The Natal multimammate mouse (Mastomys natalensis) is the reservoir host of Lassa arenavirus, the etiological agent of Lassa fever in humans. Because there exists no vaccine for human use, rodent control and adjusting human behavior are currently considered to be the only options for Lassa fever control. In order to develop efficient rodent control programs, more information about the host’s ecology is needed. In this study, we investigated the spatial behavior of M. natalensis and other small rodents in two capture-mark-recapture and four dyed bait (Rhodamine B) experiments in Lassa fever-endemic villages in Upper Guinea. During the capture-mark-recapture studies, 23% of the recaptured M. natalensis moved between the houses and proximate fields. While M. natalensis was found over the entire study grid (2 ha), other rodent species (Praomys daltoni, Praomys rostratus, Lemniscomys striatus, Mus spp.) were mostly trapped in the surrounding fields. Distances between recapture occasions never exceeded 100 m for all rodent species. During the dyed bait experiments, 11% of M. natalensisand 41% of P. daltoni moved from the fields to houses. We conclude that commensal M. natalensis easily moves between houses and proximate fields in Guinea.
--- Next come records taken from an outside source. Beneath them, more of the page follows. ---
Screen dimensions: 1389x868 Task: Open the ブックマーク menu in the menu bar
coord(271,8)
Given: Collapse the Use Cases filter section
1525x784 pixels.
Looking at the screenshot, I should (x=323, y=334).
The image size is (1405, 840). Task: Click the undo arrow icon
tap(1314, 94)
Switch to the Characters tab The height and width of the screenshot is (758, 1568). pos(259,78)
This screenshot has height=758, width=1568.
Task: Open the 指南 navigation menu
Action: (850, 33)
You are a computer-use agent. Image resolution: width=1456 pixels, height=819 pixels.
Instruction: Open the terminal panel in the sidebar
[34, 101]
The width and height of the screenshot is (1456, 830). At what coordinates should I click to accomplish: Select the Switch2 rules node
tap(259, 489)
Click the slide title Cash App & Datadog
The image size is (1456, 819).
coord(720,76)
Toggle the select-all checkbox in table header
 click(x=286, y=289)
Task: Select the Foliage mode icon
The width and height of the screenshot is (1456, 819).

We therefore consider occasional domestic rodent elimination to be an unsustainable approach to reduce Lassa virus transmission risk to humans, as M. natalensis is likely to reinvade houses quickly from fields in which rodents are not controlled. A combination of permanent rodent elimination with other control strategies (e.g., make houses rodent proof or attract predators) could be more effective for Lassa fever control, but must be further investigated.
Movement patterns of small rodents in Lassa fever-endemic villages in Guinea
Categories: Ecology and environment
Reference: MARIËN J, KOUROUMA, F., MAGASSOUBA, N., LERIS, H., FICHET-CALVET, E. 2018. Movement Patterns of Small Rodents in Lassa Fever-Endemic Villages in Guinea. EcoHealth.1-12. doi: doi.org/10.1007/s10393-018-1331-8.